Work to be completed — When you reach the line that holds "Task: Click the new group folder toolbar icon", start copying exactly and keep going through the final line of the data, leaving out pictures.

Available data —
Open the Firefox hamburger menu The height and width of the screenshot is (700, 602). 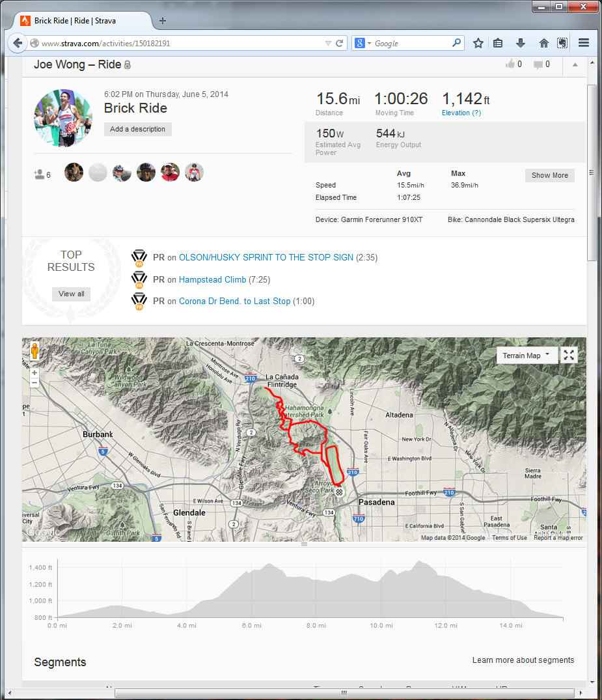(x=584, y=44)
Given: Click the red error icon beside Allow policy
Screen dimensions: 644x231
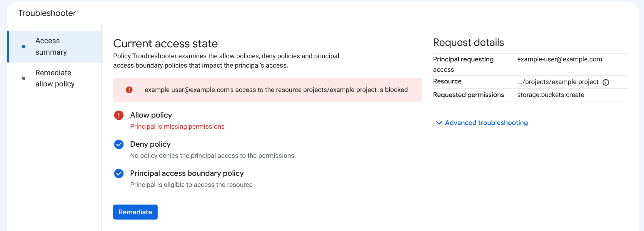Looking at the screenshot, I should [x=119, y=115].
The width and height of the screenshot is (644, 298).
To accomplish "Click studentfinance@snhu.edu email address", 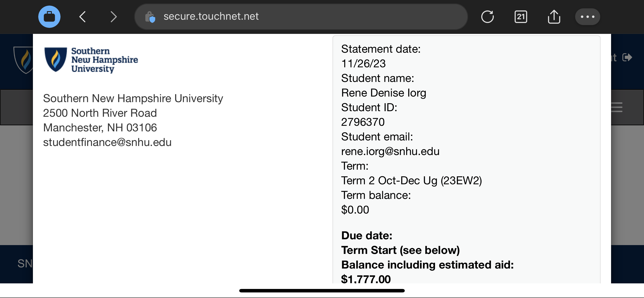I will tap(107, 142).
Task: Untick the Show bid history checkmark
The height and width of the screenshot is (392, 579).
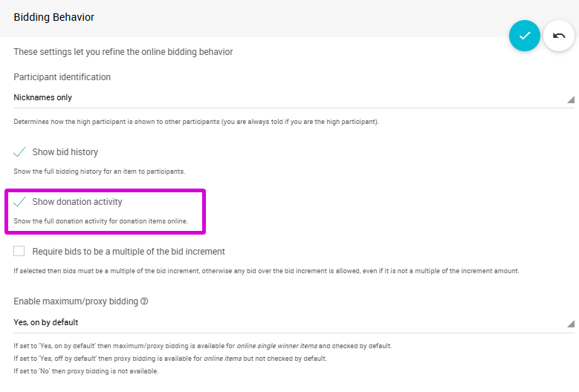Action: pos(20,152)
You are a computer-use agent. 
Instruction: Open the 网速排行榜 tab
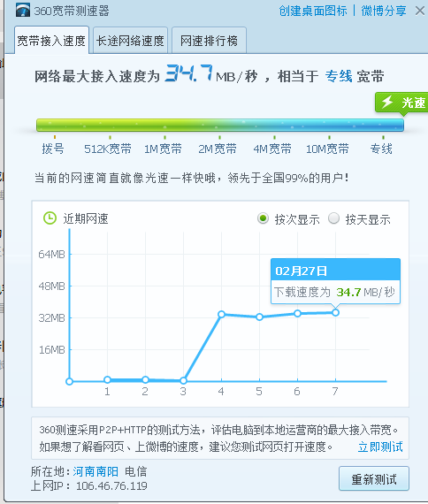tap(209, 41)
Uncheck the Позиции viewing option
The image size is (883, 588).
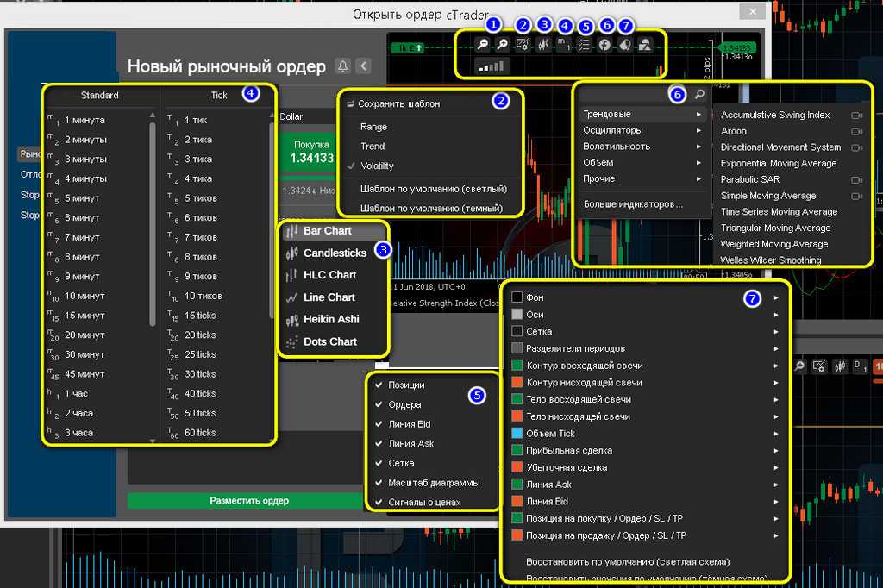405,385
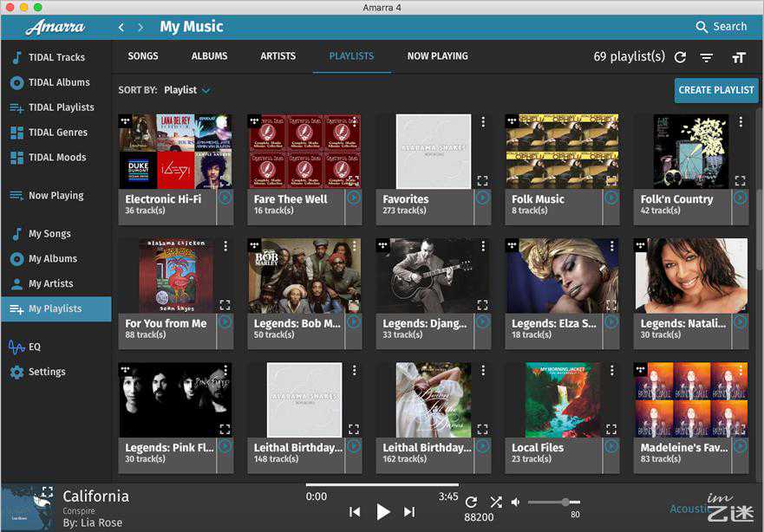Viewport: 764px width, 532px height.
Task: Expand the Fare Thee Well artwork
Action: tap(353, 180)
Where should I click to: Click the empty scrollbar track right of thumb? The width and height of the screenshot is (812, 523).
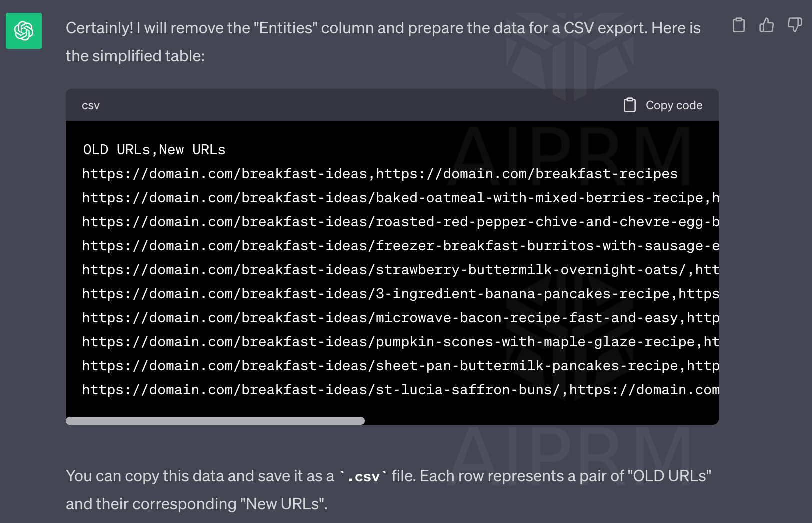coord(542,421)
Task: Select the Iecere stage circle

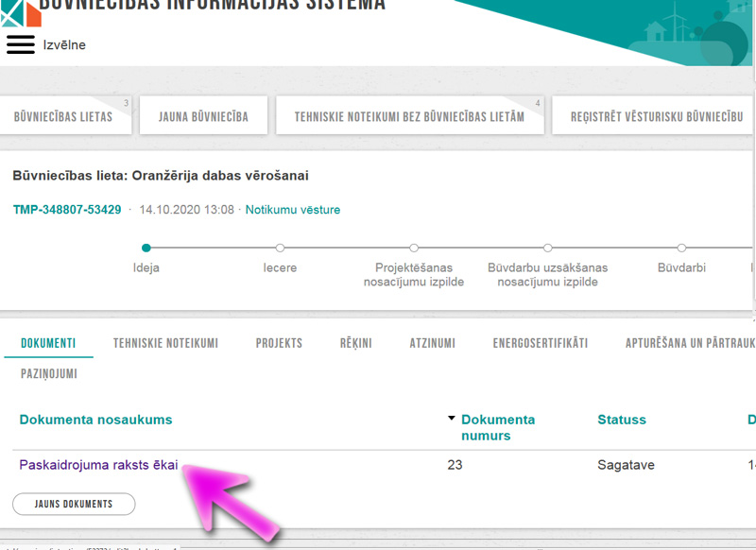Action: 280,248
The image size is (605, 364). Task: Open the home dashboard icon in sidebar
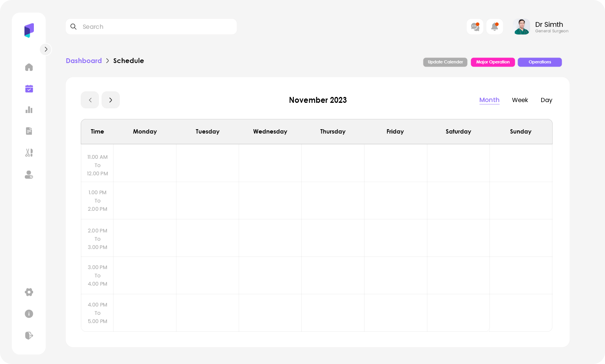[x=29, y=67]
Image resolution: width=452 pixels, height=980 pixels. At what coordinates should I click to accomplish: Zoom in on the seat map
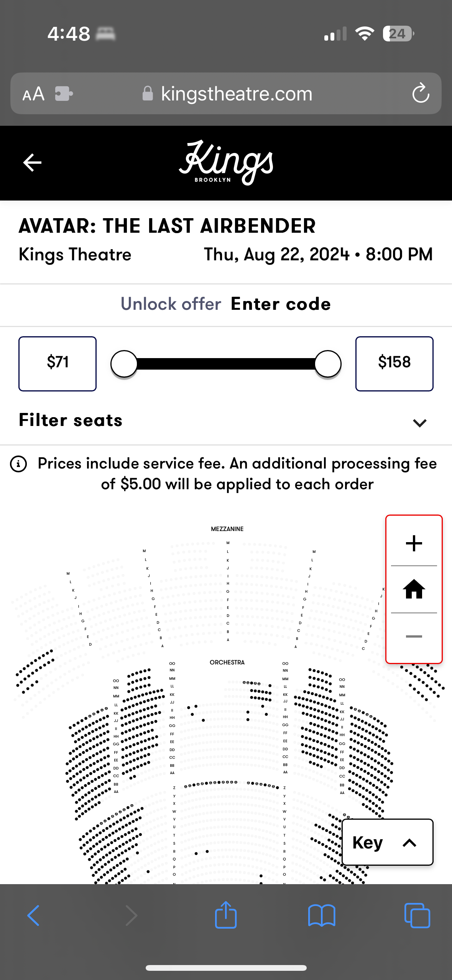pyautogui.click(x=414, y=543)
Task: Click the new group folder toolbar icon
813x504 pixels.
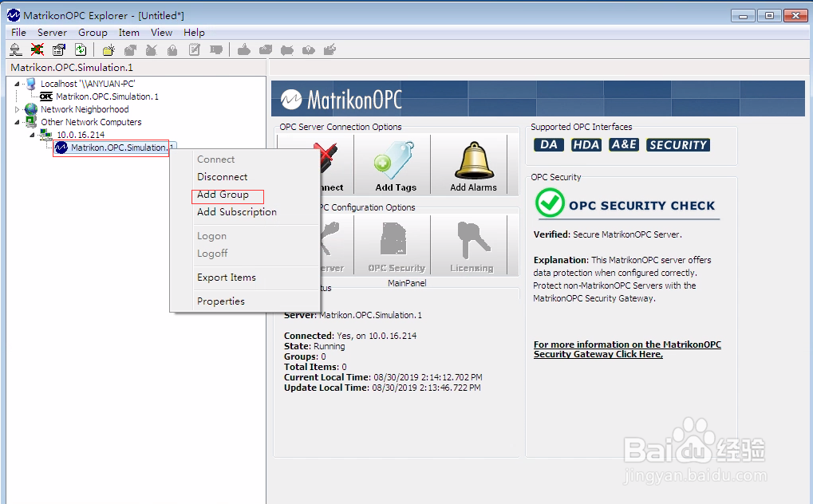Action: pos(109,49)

Solved problem —
Task: Click the new group folder toolbar icon
813x504 pixels.
Action: pos(109,49)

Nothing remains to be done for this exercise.